(Stored records)
..............................
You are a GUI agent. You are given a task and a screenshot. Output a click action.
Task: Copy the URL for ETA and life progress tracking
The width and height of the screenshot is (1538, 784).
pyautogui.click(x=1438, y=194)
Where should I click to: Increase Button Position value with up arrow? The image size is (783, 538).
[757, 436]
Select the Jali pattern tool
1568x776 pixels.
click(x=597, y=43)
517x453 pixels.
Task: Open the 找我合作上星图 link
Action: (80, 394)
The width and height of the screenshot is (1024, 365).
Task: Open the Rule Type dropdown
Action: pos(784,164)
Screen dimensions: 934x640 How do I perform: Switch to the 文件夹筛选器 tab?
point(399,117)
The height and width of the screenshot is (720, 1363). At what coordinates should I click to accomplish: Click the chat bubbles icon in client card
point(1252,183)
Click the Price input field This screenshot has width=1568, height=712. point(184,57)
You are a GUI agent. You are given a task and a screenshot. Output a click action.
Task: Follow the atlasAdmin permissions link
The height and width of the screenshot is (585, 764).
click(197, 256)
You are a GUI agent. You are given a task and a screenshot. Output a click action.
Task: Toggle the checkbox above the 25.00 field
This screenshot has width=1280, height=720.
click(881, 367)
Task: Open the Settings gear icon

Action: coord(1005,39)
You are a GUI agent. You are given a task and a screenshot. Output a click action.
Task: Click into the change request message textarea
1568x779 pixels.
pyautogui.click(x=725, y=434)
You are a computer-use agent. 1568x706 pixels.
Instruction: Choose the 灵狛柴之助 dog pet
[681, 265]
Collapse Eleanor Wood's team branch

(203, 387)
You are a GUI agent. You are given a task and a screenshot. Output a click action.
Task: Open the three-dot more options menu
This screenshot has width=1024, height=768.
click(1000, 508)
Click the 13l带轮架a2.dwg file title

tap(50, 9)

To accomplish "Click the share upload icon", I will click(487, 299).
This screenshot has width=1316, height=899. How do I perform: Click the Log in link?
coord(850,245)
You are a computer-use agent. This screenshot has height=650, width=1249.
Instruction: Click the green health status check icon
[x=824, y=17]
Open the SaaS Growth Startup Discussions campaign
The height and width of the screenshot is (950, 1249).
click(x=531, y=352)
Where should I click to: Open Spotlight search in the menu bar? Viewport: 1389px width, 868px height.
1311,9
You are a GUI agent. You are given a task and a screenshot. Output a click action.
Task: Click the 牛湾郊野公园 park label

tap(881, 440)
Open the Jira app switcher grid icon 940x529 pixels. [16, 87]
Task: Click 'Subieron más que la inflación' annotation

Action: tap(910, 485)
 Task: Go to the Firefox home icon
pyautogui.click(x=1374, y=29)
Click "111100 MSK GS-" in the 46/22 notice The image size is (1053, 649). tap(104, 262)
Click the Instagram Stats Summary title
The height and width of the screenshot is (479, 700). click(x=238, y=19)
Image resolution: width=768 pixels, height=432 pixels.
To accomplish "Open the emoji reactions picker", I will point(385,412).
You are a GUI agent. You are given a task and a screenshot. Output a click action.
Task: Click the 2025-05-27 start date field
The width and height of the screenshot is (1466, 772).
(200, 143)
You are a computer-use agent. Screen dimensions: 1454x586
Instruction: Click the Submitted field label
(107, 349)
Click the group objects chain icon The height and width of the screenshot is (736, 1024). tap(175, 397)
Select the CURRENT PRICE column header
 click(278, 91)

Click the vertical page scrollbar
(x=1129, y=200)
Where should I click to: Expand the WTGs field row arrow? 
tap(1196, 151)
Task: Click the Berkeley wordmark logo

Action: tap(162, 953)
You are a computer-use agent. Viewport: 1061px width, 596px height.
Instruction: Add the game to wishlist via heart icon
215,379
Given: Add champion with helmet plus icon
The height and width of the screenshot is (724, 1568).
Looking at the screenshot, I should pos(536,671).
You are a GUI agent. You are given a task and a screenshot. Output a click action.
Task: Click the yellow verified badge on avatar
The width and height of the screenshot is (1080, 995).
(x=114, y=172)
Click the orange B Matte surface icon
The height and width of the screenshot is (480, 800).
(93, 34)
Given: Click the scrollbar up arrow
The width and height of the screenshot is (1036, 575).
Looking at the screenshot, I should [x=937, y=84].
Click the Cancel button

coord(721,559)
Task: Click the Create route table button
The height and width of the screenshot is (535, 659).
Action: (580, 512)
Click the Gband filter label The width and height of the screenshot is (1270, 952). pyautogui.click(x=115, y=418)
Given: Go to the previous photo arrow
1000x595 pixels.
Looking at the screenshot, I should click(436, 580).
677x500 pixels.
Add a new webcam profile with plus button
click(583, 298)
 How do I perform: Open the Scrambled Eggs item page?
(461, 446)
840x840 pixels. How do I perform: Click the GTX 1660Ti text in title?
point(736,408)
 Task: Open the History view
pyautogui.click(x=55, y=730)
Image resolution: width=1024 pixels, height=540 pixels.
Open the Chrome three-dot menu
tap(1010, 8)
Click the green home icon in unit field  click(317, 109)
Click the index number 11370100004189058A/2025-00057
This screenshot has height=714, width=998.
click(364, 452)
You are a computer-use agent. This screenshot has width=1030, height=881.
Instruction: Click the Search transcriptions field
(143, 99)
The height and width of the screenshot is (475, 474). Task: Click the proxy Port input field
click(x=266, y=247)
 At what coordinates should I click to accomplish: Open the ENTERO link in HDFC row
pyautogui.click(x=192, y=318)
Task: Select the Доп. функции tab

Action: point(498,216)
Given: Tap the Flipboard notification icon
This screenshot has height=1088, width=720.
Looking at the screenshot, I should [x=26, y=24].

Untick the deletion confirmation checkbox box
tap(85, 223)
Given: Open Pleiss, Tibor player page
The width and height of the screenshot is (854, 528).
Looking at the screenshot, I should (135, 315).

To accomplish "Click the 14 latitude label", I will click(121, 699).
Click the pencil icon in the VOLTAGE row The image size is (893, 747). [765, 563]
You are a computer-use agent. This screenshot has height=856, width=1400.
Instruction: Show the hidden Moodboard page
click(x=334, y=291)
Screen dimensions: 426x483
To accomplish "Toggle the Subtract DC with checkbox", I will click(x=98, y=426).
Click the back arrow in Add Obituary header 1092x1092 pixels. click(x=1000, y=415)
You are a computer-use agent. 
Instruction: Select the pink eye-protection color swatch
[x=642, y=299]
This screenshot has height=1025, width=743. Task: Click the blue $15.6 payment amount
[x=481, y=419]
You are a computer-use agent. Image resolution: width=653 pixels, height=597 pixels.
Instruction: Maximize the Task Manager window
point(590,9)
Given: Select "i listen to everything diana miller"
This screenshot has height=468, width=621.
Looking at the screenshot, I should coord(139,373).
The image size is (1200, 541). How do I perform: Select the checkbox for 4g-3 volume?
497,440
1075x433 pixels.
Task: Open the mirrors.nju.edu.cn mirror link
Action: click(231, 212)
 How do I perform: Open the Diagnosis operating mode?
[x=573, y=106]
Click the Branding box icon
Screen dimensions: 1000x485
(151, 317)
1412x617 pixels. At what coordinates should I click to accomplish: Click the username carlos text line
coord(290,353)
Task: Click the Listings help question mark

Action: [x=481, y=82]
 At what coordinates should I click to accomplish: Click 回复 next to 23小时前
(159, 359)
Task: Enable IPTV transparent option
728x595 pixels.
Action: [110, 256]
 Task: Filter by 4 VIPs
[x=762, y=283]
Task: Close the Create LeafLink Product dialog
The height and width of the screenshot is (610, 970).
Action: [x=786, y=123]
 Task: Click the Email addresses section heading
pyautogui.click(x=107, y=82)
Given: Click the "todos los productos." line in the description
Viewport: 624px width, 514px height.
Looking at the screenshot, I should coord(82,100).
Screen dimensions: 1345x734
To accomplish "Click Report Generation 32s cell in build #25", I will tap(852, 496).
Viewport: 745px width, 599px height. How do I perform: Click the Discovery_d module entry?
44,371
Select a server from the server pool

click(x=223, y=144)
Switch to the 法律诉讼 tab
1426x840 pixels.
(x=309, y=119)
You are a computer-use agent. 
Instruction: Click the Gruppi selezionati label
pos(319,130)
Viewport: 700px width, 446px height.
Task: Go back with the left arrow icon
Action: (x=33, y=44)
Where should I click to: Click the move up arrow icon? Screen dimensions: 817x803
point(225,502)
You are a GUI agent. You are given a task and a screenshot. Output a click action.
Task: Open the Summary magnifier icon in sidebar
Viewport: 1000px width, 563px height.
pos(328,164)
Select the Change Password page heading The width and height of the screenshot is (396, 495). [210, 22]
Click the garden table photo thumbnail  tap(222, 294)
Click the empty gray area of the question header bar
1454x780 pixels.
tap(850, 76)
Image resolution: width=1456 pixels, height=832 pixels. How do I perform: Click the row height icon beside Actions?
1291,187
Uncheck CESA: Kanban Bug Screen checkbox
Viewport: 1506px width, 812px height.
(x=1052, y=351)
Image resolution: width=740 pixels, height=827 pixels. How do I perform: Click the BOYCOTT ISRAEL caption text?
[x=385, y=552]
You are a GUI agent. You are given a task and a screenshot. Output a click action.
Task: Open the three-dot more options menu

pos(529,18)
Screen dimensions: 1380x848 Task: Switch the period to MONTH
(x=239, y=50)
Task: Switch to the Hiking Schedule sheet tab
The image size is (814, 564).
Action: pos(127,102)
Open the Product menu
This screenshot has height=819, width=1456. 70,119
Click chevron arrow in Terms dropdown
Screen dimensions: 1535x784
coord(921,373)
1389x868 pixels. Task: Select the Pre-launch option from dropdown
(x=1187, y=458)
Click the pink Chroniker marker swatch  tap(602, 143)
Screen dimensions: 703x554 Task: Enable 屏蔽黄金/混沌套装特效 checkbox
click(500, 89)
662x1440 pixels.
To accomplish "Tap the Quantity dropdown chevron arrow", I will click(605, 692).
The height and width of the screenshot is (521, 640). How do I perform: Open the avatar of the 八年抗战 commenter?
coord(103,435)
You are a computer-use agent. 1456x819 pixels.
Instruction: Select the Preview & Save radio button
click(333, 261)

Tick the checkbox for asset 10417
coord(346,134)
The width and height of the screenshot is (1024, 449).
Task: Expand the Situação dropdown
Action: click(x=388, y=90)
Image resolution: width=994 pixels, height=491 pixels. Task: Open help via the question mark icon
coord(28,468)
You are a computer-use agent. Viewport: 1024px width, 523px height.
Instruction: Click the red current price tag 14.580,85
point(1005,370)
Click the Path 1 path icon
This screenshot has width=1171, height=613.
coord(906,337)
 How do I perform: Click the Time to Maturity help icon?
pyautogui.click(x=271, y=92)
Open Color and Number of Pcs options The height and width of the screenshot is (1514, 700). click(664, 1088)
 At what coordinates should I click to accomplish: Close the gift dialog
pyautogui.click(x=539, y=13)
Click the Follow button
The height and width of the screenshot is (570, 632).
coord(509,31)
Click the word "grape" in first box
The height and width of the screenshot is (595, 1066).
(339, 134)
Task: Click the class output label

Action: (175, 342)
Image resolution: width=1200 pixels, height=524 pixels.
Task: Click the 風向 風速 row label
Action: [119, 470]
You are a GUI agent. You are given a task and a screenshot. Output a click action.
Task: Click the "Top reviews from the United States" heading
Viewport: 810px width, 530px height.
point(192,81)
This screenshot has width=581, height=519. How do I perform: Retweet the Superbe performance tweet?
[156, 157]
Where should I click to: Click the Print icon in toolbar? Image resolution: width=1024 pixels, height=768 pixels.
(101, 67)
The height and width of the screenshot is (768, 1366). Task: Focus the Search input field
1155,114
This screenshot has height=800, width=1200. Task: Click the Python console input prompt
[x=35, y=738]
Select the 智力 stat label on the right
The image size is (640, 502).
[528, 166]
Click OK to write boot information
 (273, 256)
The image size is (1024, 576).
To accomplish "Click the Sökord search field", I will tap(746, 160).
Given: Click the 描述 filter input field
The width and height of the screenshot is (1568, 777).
..............................
Task to complete
Reproduce only the lines above spanning from the line containing "1426x840 pixels." through the line containing "Click the empty", word for word.

Exercise solution
1426x840 pixels.
(x=309, y=119)
You are a computer-use agent. 
Instruction: Click the Gruppi selezionati label
pos(319,130)
Viewport: 700px width, 446px height.
Task: Go back with the left arrow icon
Action: (x=33, y=44)
Where should I click to: Click the move up arrow icon? Screen dimensions: 817x803
point(225,502)
You are a GUI agent. You are given a task and a screenshot. Output a click action.
Task: Open the Summary magnifier icon in sidebar
Viewport: 1000px width, 563px height.
pos(328,164)
Select the Change Password page heading The width and height of the screenshot is (396, 495). [210, 22]
Click the garden table photo thumbnail  tap(222, 294)
Click the empty gray area of the question header bar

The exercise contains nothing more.